TASK DETAILS -
Repeat the entries below exactly, missing none.

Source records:
BEGIN

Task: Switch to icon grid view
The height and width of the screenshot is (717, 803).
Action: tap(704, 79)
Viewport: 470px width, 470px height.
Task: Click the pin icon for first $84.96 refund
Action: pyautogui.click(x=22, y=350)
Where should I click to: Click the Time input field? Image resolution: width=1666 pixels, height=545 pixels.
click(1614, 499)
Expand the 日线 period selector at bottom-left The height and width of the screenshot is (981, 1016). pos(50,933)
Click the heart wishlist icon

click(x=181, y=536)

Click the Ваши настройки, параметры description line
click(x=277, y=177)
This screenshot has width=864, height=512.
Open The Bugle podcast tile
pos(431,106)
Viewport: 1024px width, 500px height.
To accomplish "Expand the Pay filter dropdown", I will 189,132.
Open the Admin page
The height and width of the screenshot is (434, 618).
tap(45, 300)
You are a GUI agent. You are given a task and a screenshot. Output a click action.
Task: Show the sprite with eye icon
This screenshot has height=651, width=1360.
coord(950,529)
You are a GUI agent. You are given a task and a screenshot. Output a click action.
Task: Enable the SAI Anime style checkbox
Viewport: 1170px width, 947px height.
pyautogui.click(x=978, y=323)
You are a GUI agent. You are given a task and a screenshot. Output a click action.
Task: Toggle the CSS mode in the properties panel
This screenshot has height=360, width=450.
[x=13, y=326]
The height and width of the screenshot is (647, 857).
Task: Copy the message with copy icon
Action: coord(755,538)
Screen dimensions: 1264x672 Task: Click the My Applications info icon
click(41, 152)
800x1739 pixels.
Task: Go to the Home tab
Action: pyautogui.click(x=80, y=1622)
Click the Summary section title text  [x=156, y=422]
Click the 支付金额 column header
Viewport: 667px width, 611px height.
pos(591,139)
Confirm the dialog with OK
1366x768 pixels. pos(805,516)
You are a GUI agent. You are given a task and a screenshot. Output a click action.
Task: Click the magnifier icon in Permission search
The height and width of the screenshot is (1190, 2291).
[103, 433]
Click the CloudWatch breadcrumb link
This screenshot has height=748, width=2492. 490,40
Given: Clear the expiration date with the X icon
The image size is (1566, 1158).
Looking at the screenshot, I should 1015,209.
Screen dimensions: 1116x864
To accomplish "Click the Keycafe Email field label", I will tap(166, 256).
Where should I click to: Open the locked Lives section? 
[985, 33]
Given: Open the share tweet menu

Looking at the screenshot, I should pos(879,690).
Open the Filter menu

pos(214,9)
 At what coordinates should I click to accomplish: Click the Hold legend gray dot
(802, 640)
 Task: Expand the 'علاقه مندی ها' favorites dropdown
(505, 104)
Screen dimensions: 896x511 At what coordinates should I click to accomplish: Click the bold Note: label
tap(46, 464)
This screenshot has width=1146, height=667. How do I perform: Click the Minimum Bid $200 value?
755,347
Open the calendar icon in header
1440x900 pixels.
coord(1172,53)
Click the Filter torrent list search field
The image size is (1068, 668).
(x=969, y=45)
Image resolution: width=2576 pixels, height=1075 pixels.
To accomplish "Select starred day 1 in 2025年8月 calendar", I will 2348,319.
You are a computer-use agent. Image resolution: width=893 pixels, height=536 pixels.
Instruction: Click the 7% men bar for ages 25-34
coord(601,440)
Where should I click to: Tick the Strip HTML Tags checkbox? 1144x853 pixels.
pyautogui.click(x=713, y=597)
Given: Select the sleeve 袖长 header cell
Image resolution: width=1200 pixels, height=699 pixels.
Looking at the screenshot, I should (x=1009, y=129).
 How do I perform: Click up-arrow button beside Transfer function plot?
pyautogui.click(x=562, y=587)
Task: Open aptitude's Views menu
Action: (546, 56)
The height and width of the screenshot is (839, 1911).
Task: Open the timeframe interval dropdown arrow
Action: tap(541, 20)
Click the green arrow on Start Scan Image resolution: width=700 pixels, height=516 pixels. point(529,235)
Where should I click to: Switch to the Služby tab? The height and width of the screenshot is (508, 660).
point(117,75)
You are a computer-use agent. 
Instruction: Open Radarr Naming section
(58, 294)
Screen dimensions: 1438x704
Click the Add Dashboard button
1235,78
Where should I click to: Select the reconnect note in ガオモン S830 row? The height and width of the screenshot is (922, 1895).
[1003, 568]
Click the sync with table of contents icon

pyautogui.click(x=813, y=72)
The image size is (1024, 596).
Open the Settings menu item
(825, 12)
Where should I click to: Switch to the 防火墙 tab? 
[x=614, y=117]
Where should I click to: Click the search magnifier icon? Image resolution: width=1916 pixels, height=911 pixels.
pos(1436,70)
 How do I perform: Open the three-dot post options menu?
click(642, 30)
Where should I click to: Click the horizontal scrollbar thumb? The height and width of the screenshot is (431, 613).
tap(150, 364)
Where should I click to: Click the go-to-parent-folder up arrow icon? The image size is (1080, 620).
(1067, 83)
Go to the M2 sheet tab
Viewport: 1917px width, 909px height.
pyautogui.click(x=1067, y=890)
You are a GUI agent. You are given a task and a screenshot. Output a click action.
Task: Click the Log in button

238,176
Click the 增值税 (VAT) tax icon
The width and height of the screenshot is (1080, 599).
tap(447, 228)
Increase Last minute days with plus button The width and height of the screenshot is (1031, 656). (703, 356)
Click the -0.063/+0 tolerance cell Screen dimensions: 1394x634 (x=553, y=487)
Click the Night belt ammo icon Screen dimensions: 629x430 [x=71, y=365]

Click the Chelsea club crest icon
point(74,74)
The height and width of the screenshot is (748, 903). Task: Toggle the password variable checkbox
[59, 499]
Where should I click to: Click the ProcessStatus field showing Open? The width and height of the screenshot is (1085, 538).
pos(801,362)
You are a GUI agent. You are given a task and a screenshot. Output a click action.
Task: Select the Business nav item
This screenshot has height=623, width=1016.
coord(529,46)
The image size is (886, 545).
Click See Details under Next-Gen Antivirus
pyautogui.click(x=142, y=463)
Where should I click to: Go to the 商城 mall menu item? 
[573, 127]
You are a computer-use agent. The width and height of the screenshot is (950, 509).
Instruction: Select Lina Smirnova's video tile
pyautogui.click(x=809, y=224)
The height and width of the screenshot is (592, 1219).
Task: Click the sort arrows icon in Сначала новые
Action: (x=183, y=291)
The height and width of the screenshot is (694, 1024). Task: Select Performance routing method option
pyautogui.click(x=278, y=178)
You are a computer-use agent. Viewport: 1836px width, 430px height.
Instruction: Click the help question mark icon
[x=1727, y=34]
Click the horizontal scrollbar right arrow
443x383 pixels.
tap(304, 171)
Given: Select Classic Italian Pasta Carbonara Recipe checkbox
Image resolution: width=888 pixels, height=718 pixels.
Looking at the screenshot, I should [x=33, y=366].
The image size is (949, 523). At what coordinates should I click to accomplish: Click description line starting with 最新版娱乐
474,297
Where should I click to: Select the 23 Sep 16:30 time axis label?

END

ANSWER TO THIS TASK -
Task: Switch to icon grid view
The height and width of the screenshot is (717, 803).
Action: tap(704, 79)
Viewport: 470px width, 470px height.
Task: Click the pin icon for first $84.96 refund
Action: pyautogui.click(x=22, y=350)
Where should I click to: Click the Time input field? Image resolution: width=1666 pixels, height=545 pixels.
click(1614, 499)
Expand the 日线 period selector at bottom-left The height and width of the screenshot is (981, 1016). pos(50,933)
Click the heart wishlist icon

click(x=181, y=536)

Click the Ваши настройки, параметры description line
click(x=277, y=177)
This screenshot has width=864, height=512.
Open The Bugle podcast tile
pos(431,106)
Viewport: 1024px width, 500px height.
To accomplish "Expand the Pay filter dropdown", I will 189,132.
Open the Admin page
The height and width of the screenshot is (434, 618).
tap(45, 300)
You are a GUI agent. You are given a task and a screenshot. Output a click action.
Task: Show the sprite with eye icon
This screenshot has height=651, width=1360.
coord(950,529)
You are a GUI agent. You are given a task and a screenshot. Output a click action.
Task: Enable the SAI Anime style checkbox
Viewport: 1170px width, 947px height.
pyautogui.click(x=978, y=323)
You are a GUI agent. You are given a task and a screenshot. Output a click action.
Task: Toggle the CSS mode in the properties panel
This screenshot has height=360, width=450.
[x=13, y=326]
The height and width of the screenshot is (647, 857).
Task: Copy the message with copy icon
Action: coord(755,538)
Screen dimensions: 1264x672 Task: Click the My Applications info icon
click(41, 152)
800x1739 pixels.
Task: Go to the Home tab
Action: pyautogui.click(x=80, y=1622)
Click the Summary section title text  [x=156, y=422]
Click the 支付金额 column header
Viewport: 667px width, 611px height.
pos(591,139)
Confirm the dialog with OK
1366x768 pixels. pos(805,516)
You are a GUI agent. You are given a task and a screenshot. Output a click action.
Task: Click the magnifier icon in Permission search
The height and width of the screenshot is (1190, 2291).
[103, 433]
Click the CloudWatch breadcrumb link
This screenshot has height=748, width=2492. 490,40
Given: Clear the expiration date with the X icon
The image size is (1566, 1158).
Looking at the screenshot, I should 1015,209.
Screen dimensions: 1116x864
To accomplish "Click the Keycafe Email field label", I will tap(166, 256).
Where should I click to: Open the locked Lives section? 
[985, 33]
Given: Open the share tweet menu

Looking at the screenshot, I should pos(879,690).
Open the Filter menu

pos(214,9)
 At what coordinates should I click to accomplish: Click the Hold legend gray dot
(802, 640)
 Task: Expand the 'علاقه مندی ها' favorites dropdown
(505, 104)
Screen dimensions: 896x511 At what coordinates should I click to accomplish: Click the bold Note: label
tap(46, 464)
This screenshot has width=1146, height=667. How do I perform: Click the Minimum Bid $200 value?
755,347
Open the calendar icon in header
1440x900 pixels.
coord(1172,53)
Click the Filter torrent list search field
The image size is (1068, 668).
(x=969, y=45)
Image resolution: width=2576 pixels, height=1075 pixels.
To accomplish "Select starred day 1 in 2025年8月 calendar", I will 2348,319.
You are a computer-use agent. Image resolution: width=893 pixels, height=536 pixels.
Instruction: Click the 7% men bar for ages 25-34
coord(601,440)
Where should I click to: Tick the Strip HTML Tags checkbox? 1144x853 pixels.
pyautogui.click(x=713, y=597)
Given: Select the sleeve 袖长 header cell
Image resolution: width=1200 pixels, height=699 pixels.
Looking at the screenshot, I should (x=1009, y=129).
 How do I perform: Click up-arrow button beside Transfer function plot?
pyautogui.click(x=562, y=587)
Task: Open aptitude's Views menu
Action: (546, 56)
The height and width of the screenshot is (839, 1911).
Task: Open the timeframe interval dropdown arrow
Action: tap(541, 20)
Click the green arrow on Start Scan Image resolution: width=700 pixels, height=516 pixels. point(529,235)
Where should I click to: Switch to the Služby tab? The height and width of the screenshot is (508, 660).
point(117,75)
You are a computer-use agent. 
Instruction: Open Radarr Naming section
(58, 294)
Screen dimensions: 1438x704
Click the Add Dashboard button
1235,78
Where should I click to: Select the reconnect note in ガオモン S830 row? The height and width of the screenshot is (922, 1895).
[1003, 568]
Click the sync with table of contents icon

pyautogui.click(x=813, y=72)
The image size is (1024, 596).
Open the Settings menu item
(825, 12)
Where should I click to: Switch to the 防火墙 tab? 
[x=614, y=117]
Where should I click to: Click the search magnifier icon? Image resolution: width=1916 pixels, height=911 pixels.
pos(1436,70)
 How do I perform: Open the three-dot post options menu?
click(642, 30)
Where should I click to: Click the horizontal scrollbar thumb? The height and width of the screenshot is (431, 613).
tap(150, 364)
Where should I click to: Click the go-to-parent-folder up arrow icon? The image size is (1080, 620).
(1067, 83)
Go to the M2 sheet tab
Viewport: 1917px width, 909px height.
pyautogui.click(x=1067, y=890)
You are a GUI agent. You are given a task and a screenshot. Output a click action.
Task: Click the Log in button

238,176
Click the 增值税 (VAT) tax icon
The width and height of the screenshot is (1080, 599).
tap(447, 228)
Increase Last minute days with plus button The width and height of the screenshot is (1031, 656). (703, 356)
Click the -0.063/+0 tolerance cell Screen dimensions: 1394x634 (x=553, y=487)
Click the Night belt ammo icon Screen dimensions: 629x430 [x=71, y=365]

Click the Chelsea club crest icon
point(74,74)
The height and width of the screenshot is (748, 903). Task: Toggle the password variable checkbox
[59, 499]
Where should I click to: Click the ProcessStatus field showing Open? The width and height of the screenshot is (1085, 538).
pos(801,362)
You are a GUI agent. You are given a task and a screenshot. Output a click action.
Task: Select the Business nav item
This screenshot has height=623, width=1016.
coord(529,46)
The image size is (886, 545).
Click See Details under Next-Gen Antivirus
pyautogui.click(x=142, y=463)
Where should I click to: Go to the 商城 mall menu item? 
[573, 127]
You are a computer-use agent. The width and height of the screenshot is (950, 509).
Instruction: Select Lina Smirnova's video tile
pyautogui.click(x=809, y=224)
The height and width of the screenshot is (592, 1219).
Task: Click the sort arrows icon in Сначала новые
Action: (x=183, y=291)
The height and width of the screenshot is (694, 1024). Task: Select Performance routing method option
pyautogui.click(x=278, y=178)
You are a computer-use agent. Viewport: 1836px width, 430px height.
Instruction: Click the help question mark icon
[x=1727, y=34]
Click the horizontal scrollbar right arrow
443x383 pixels.
tap(304, 171)
Given: Select Classic Italian Pasta Carbonara Recipe checkbox
Image resolution: width=888 pixels, height=718 pixels.
Looking at the screenshot, I should [x=33, y=366].
The image size is (949, 523). At what coordinates should I click to accomplish: Click description line starting with 最新版娱乐
474,297
Where should I click to: Select the 23 Sep 16:30 time axis label?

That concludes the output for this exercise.